Among patients with stage II or stage III rectal adenocarcinoma, organ preservation is achievable in up to half of patients who undergo total neoadjuvant chemotherapy (TNT), according to the results from a new randomized phase 2 trial.
The study included 324 patients from 18 centers who were randomized into one of two groups: induction chemotherapy followed by chemoradiotherapy (INCT-CRT) or chemoradiotherapy followed by consolidation chemotherapy (CRT-CNCT). Patients in both groups then underwent either total mesorectal excision (TME) or a watch-and-wait strategy, depending on tumor response.
“What the study shows is that the order of the chemo and the radiation dose doesn’t affect survival, but it seems to affect the probability of preserving the rectum. That data is consistent with other studies that have compared head-to-head chemotherapy followed by radiation versus radiation followed by chemotherapy. In addition, the survival rate for this study is no different from other prospective studies that included patients with similar-stage tumors selected by MRI. So the data suggest that you can probably avoid surgery in half of the patients with locally advanced rectal cancer and still achieve similar survival compared to patients treated with more conventional neoadjuvant treatments and mandatory surgery,” said lead author Julio Garcia-Aguilar, MD, PhD, in an interview.
“It is a significant shift in the treatment paradigm, that can potentially benefit half of the 50,000 rectal cancer patients diagnosed every year in the United States,” said Dr. Garcia-Aguilar, chief of colorectal surgery at Memorial Sloan Kettering Cancer Center, New York.
The study was published online in the Journal of Clinical Oncology.
Neoadjuvant CRT, TME, and adjuvant chemotherapy is an effective treatment strategy for locally advanced rectal adenocarcinoma, but the regimen can cause bowel, urinary, and sexual dysfunction. The majority of adverse effects from the therapy can be traced to surgery. In addition, some patients with distal rectal cancer often require a permanent colostomy.
TNT is a newer approach that delivers chemotherapy plus radiotherapy before surgery. It is designed to improve treatment compliance and eradicate micrometastases in advance of surgery.
After a median follow-up of 3 years, disease-free survival (76% in both groups) was similar to historical controls (75%). Both groups had similar rates of local recurrence-free survival (94% each) and distant metastasis–free survival (84% for INCT-CRT and 82% for CRT-CNCT).

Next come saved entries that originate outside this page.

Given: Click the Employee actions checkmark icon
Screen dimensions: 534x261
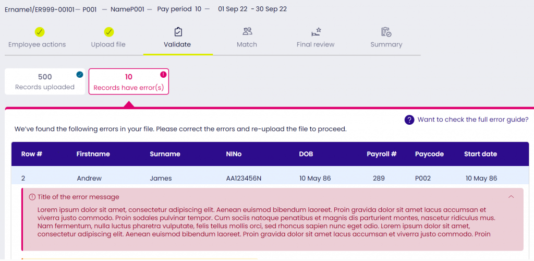Looking at the screenshot, I should click(40, 32).
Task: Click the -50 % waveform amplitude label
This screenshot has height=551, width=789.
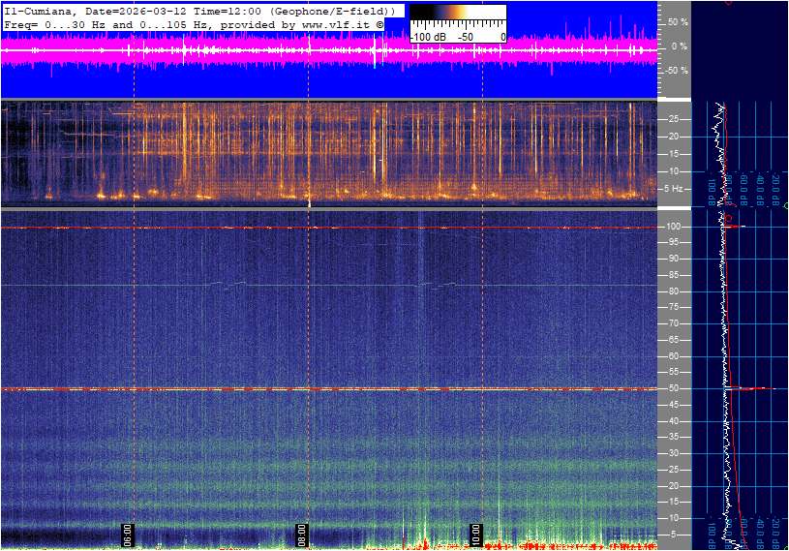Action: coord(676,71)
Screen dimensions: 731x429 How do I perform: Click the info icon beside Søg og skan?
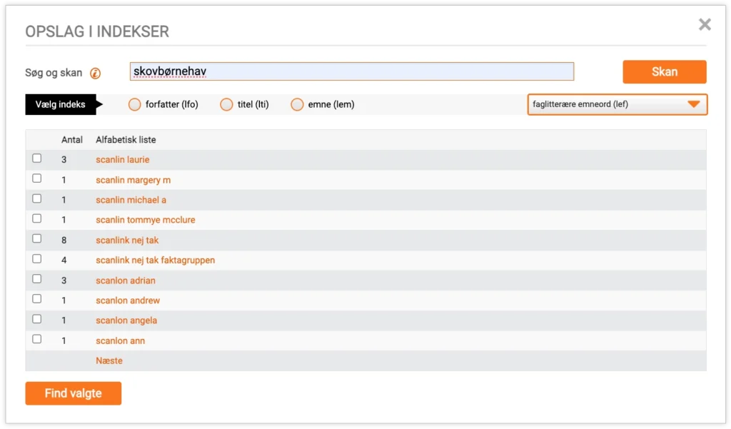[x=95, y=73]
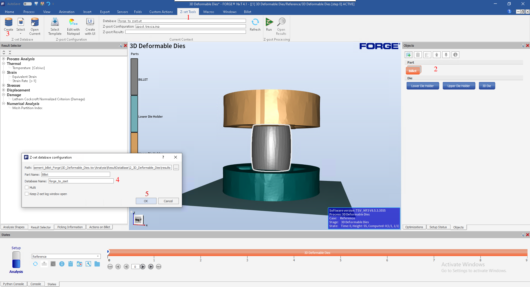Click the timeline start marker handle
This screenshot has height=287, width=530.
[x=108, y=252]
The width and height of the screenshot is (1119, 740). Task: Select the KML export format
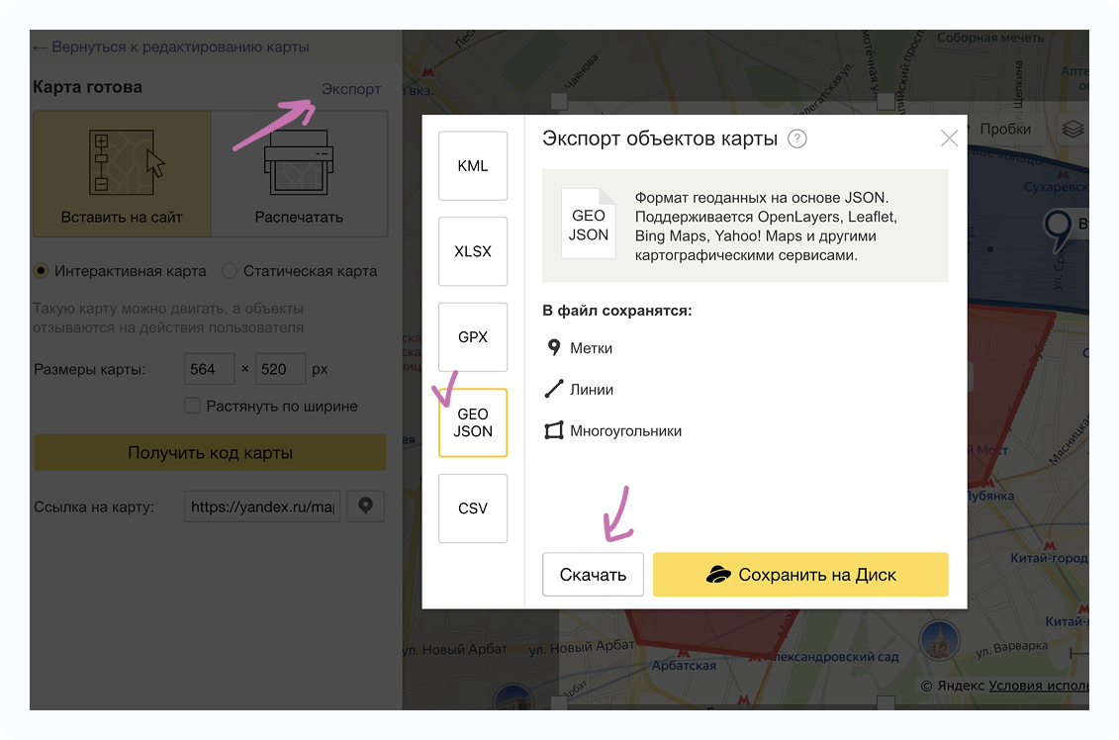pyautogui.click(x=473, y=166)
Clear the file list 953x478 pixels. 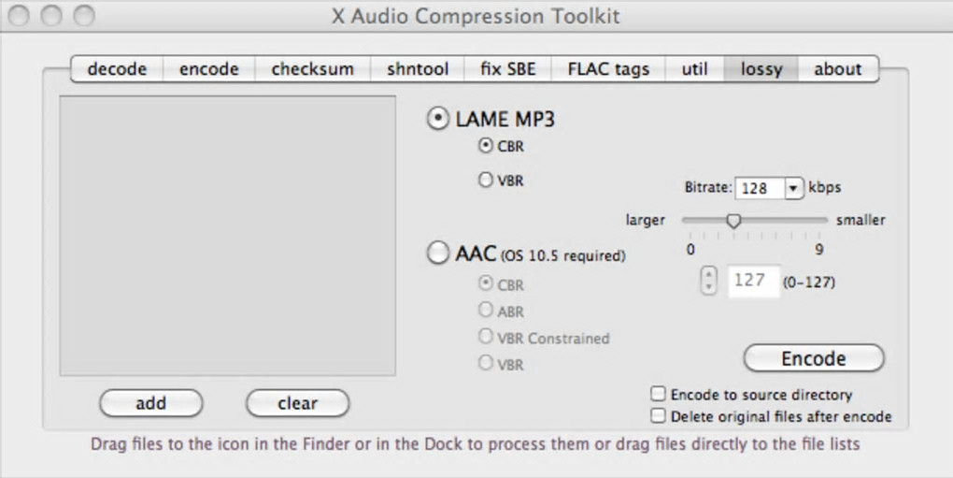point(297,403)
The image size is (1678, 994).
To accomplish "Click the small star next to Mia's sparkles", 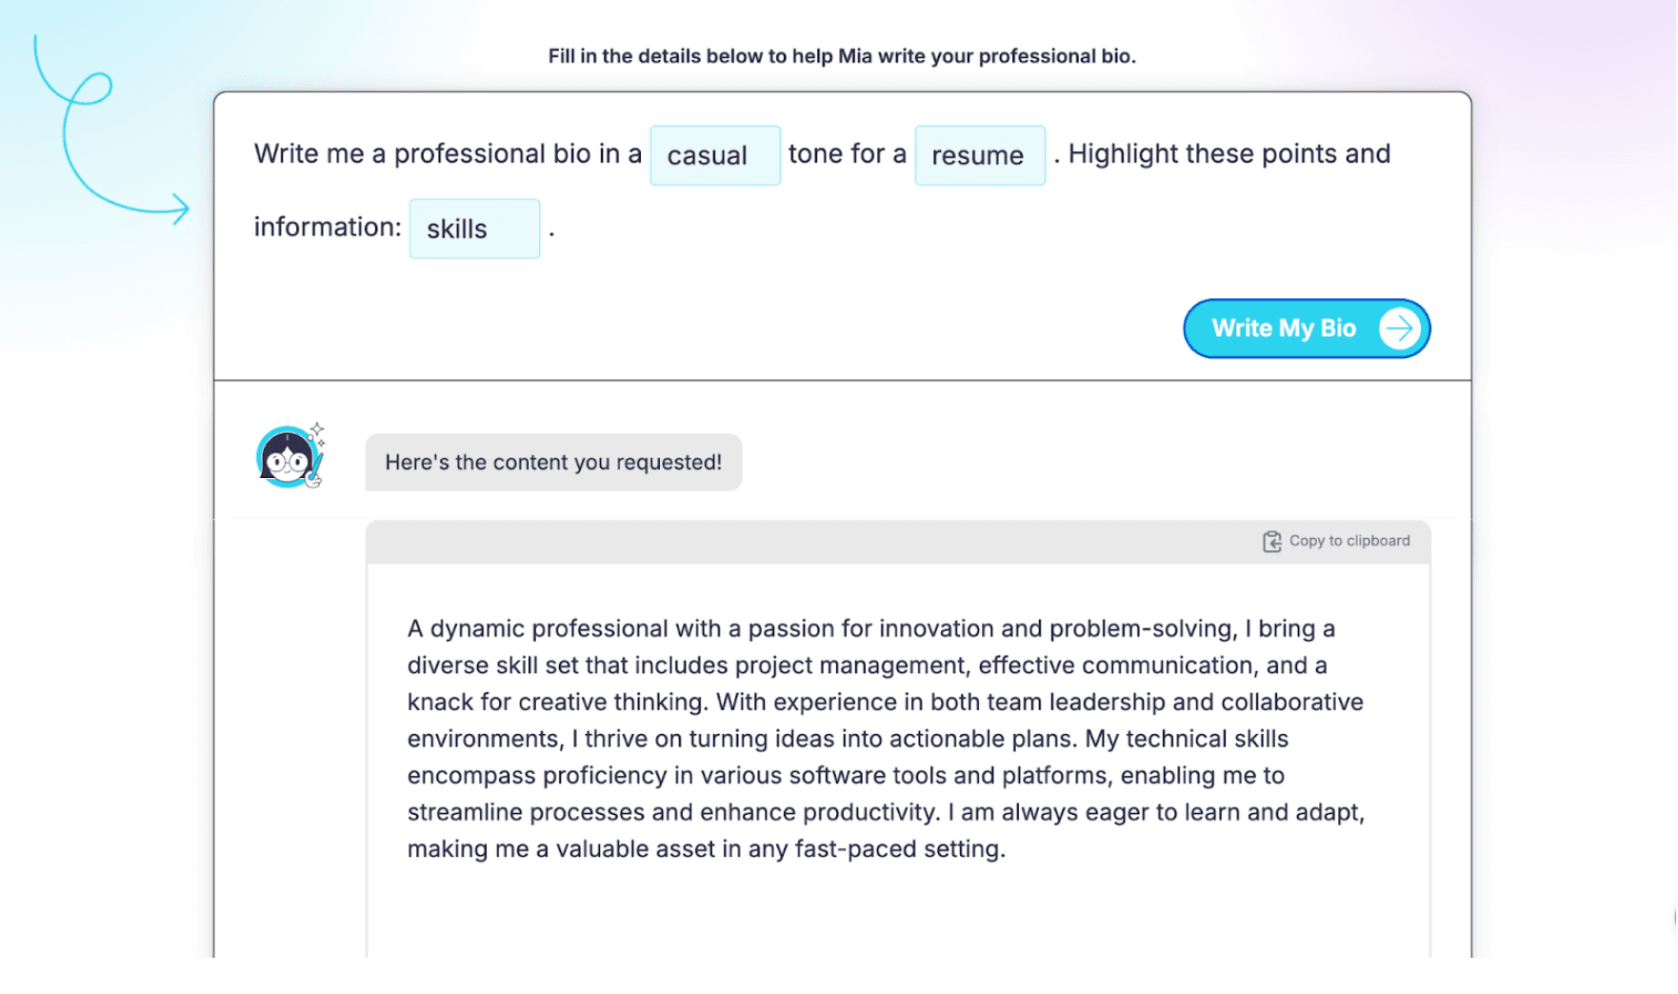I will click(x=321, y=443).
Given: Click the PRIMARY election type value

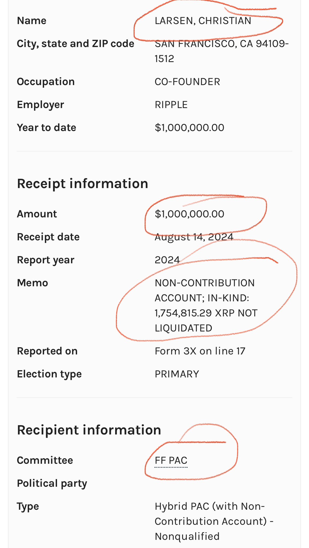Looking at the screenshot, I should [177, 374].
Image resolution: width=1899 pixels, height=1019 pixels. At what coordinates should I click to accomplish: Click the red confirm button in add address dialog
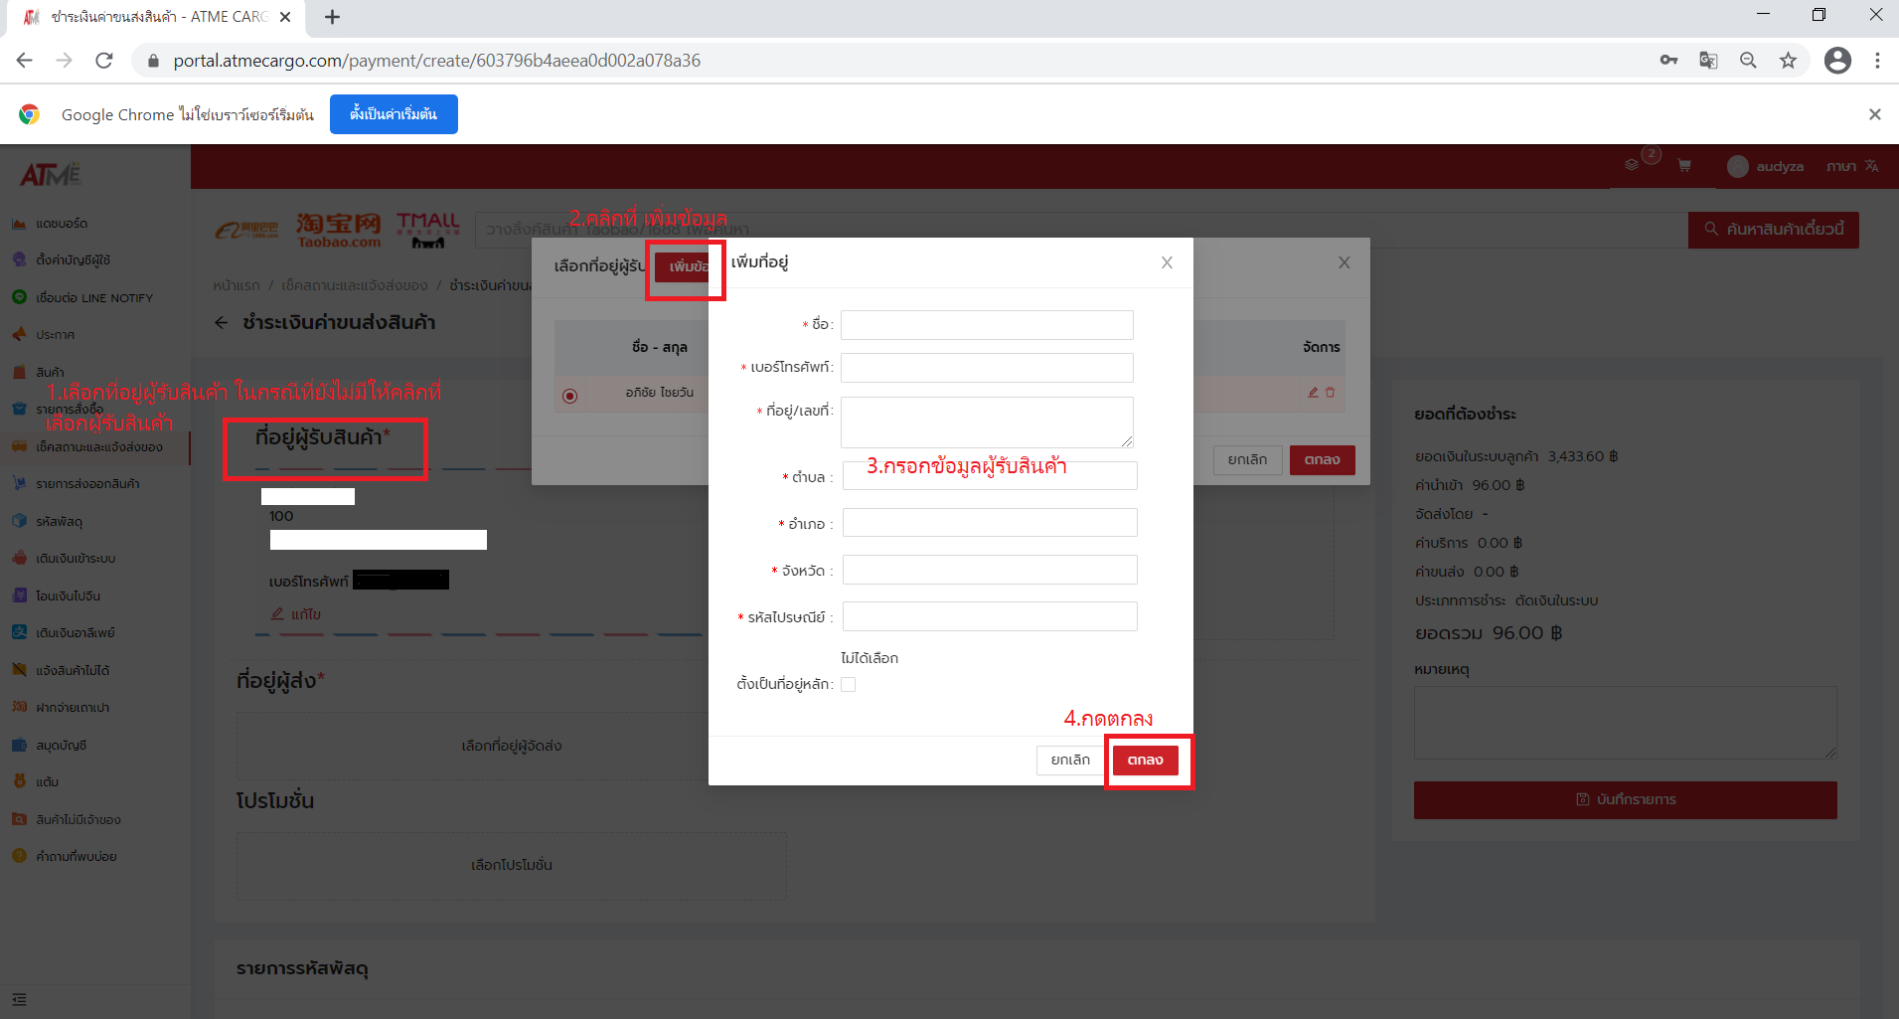(x=1145, y=760)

Following TNT, 26% of patients were recommended for TME, including 28% in the INCT-CRT group and 24% in the CRT-CNCT group, and the rest offered watchful-waiting. Forty percent of those in the INCT-CRT group and 27% in the CRT-CNCT group who went on to watchful waiting had tumor regrowth. Of these combined 75 patients, 67 underwent successful salvage surgery.
In the intention-to-treat analysis, 53% of patients had a preserved rectum at 3 years (95% confidence interval, 45%-62%) in the CRT-CNCT group versus 41% in the INCT-CRT group (95% CI, 33%-50%; P = .01).
The new results reinforce other results and should contribute to shifting clinical practice, according to Dr. Garcia-Aguilar. “I think what we have learned is that rectal cancers respond to chemotherapy and radiation at a higher rate that we thought previously, but that the response takes time. That’s something that we use currently in an adaptive way to modify the treatment as we observe the tumor response,” he said.
The slow regrowth means that patients can be closely monitored without undue risk, but such an approach demands buy-in from the patient. “The patient needs to be compliant with a close surveillance protocol, because otherwise it can be a disaster. I think that’s really part of the message,” Dr. Garcia-Aguilar said.
Dr. Garcia-Aguilar has an ownership interest in Intuitive Surgical and has advised or consulted for Medtronic, Intuitive Surgical, and Johnson & Johnson.